■ Brief
Reproduce the passage of the Dorking Museum children's book letter between "by Peter Brown" and "children at heart.", inclusive.

■ Text block
Developing a Dorking Museum children’s book at the height of a pandemic

by Peter Brown

Dear Friends,

There is no more poignant sight in our town today than the Dorking Cockerel on the A24/A25 roundabout.  Like the shop window mannequin in H.G. Wells Time Machine, Mr Cockerel’s numerous outfits always seem to reflect the mood of the day while putting smiles on faces.  We are all children at heart.

Before this all kicked off, I was writing the outline treatment for a new Dorking Museum children’s action book.  The idea is to present a miscellany of family activities, based around our local history and landscape, to fire the imagination of inquisitive young minds.  Little did any of us know that the hand of the present was about to make its mark so forcibly on human history.  

Just when I thought everything would go on hold for months on end, I received the most heart-warming email from the mother of a local boy, Charlie, who is fascinated by fossils.  Mum included a photo of Charlie with his fossil collection (see below).  At home because of the lockdown, he had been taking part in a group videocall with his friends where they were discussing the fossils in his astounding collection!  Charlie wasn’t going to let a global pandemic or his confinement get in the way get in the way of his hobbies and discussing them face to face with his friends.

[Stored records]
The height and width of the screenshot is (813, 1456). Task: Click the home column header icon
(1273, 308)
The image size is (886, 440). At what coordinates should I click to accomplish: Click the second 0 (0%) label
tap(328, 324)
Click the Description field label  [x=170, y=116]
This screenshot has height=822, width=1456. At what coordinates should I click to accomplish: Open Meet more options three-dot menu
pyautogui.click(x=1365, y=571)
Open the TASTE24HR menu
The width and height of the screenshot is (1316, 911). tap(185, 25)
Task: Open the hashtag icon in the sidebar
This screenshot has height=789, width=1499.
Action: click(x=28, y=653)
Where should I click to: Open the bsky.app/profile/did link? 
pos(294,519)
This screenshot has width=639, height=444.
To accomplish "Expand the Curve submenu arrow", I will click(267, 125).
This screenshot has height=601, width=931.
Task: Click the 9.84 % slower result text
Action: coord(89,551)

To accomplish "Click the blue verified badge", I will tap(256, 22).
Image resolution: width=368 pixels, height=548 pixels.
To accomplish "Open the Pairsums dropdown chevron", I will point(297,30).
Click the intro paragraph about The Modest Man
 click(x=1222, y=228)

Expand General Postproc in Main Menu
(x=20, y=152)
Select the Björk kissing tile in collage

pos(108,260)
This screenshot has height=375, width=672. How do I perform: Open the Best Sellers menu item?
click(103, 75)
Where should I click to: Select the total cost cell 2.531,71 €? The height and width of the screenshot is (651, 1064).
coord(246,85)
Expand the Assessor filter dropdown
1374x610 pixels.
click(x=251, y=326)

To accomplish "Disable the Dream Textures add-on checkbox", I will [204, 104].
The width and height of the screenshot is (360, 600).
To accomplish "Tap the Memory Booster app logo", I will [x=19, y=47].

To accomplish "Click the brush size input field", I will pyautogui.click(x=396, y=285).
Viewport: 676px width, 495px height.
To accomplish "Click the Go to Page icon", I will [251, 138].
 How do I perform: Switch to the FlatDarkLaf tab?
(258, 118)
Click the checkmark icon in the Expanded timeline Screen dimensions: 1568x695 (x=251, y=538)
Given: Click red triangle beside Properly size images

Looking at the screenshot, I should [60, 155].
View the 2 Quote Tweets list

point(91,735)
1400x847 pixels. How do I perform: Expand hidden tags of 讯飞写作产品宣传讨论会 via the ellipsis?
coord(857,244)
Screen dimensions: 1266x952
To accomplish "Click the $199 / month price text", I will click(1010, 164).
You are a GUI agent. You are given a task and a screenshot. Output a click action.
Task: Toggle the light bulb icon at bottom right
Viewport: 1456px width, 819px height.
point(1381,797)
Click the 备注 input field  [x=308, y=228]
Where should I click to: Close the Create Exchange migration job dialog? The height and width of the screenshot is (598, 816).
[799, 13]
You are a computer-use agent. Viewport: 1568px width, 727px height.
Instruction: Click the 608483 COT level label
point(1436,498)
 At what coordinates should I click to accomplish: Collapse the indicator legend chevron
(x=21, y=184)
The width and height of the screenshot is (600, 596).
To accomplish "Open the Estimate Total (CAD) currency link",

■ Output of the task
by Peter Brown

Dear Friends,

There is no more poignant sight in our town today than the Dorking Cockerel on the A24/A25 roundabout.  Like the shop window mannequin in H.G. Wells Time Machine, Mr Cockerel’s numerous outfits always seem to reflect the mood of the day while putting smiles on faces.  We are all children at heart.